According to our test results, the error between \(y_1\) and \(\alpha _{12}x_2\) is smaller than \(10^{-6}\). Although it is not the complete synchronization, it can be used in real applications. This section indicates that synchronization of the two fractional-order chaotic systems is successfully realized in the digital circuit.

Fig. 12
figure 12

Synchronization results by DSP implementation a synchronization plot of \(x_2-y_1\) with \(\alpha _{12} = 0.5\); b time series of \(x_2\) and \(y_1\) with \(\alpha _{12} = 0.5\); c synchronization plot of \(x_2-y_1\) with \(\alpha _{12}\) =2; d time series of \(x_2\) and \(y_1\) with \(\alpha _{12}\) = 2; e synchronization plot of \(x_2-y_1\) when \(\alpha _{12}\) = 1; f time series of \(x_2\) and \(y_1\) with \(\alpha _{12}\) = 1

5 Conclusion

In this paper, generalized synchronization of fractional-order simplified Lorenz hyperchaotic systems is investigated where the active controller and linear feedback controller are designed. By employing the Adomian decomposition method (ADM), numerical solutions of the two synchronized systems are obtained.
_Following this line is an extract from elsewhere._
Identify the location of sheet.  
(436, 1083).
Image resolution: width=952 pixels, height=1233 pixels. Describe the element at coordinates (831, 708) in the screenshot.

Then, we numerically analyzed the synchronization phenomenon with two cases including the generalized dislocated synchronization and the generalized linear synchronization, and some new results are found. By employing the DSP technique, the proposed synchronization scheme is realized in the DSP developing boards in which the chip is TMS320F28335. The conclusions of this article are drawn as follows.

  1. (1)

    Numerical solutions obtained by ADM have fast speed for numerical simulation and work well in the DSP board, which shows that the solutions are good for real applications.

  2. (2)

    The synchronization setup time is decreasing with the increasing derivative order q and decreases with the increase in control parameter k.

  3. (3)

    The synchronization phenomenon is observed in the intermediate variables, and it shows that the intermediate variables can also be used in real applications.

  4. (4)

    The synchronization results captured in the oscilloscope are consistent with the simulation results. It shows that synchronization of fractional-order chaotic systems can be used in the engineering field.